The topic of independence was once regarded as taboo in the former British colony, now governed under a “one country, two systems” principle since its return to Chinese rule in 1997.
But some young people in the financial hub have begun calling for greater autonomy for the city, ranging from self-determination to independence, after months of pro-democracy protests in 2014 failed to lead to any concessions from Beijing.
On Wednesday, two of 70 newly elected legislators, 25-year-old Yau Wai-ching and 30-year-old Baggio Leung, pledged their allegiance to a “Hong Kong nation” and displayed a “Hong Kong is not China” banner while they took their oaths of office, which were later ruled as invalid by the legislature’s head clerk.

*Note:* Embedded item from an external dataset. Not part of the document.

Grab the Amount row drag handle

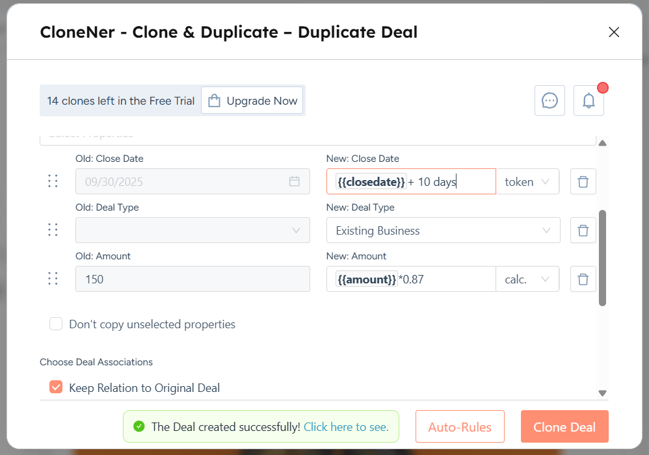point(53,279)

The official Xinhua news agency on Friday quoted an unnamed officer at the liaison office, Beijing’s symbol in Hong Kong, as calling their behavior “despicable”.
“Certain legislators-elect openly displayed the relevant banner and promoted Hong Kong independence. This seriously violated the country’s constitution, Hong Kong’s Basic Law and the relevant laws,” the officer said. “We express our great indignation and strong condemnation.”
The officer also criticized the lawmakers for making the word “China” sound like “Shina,” a derogatory term that the Japanese used when they occupied China during World War Two.
Yau and Leung have told reporters their oaths should not be ruled invalid based on their choice of clothing, and they blamed their pronunciation on their accent.
The pair, along with lawmaker Edward Yiu whose vow was ruled invalid after he added a line about fighting for genuine universal suffrage, will have another chance to swear in next Wednesday.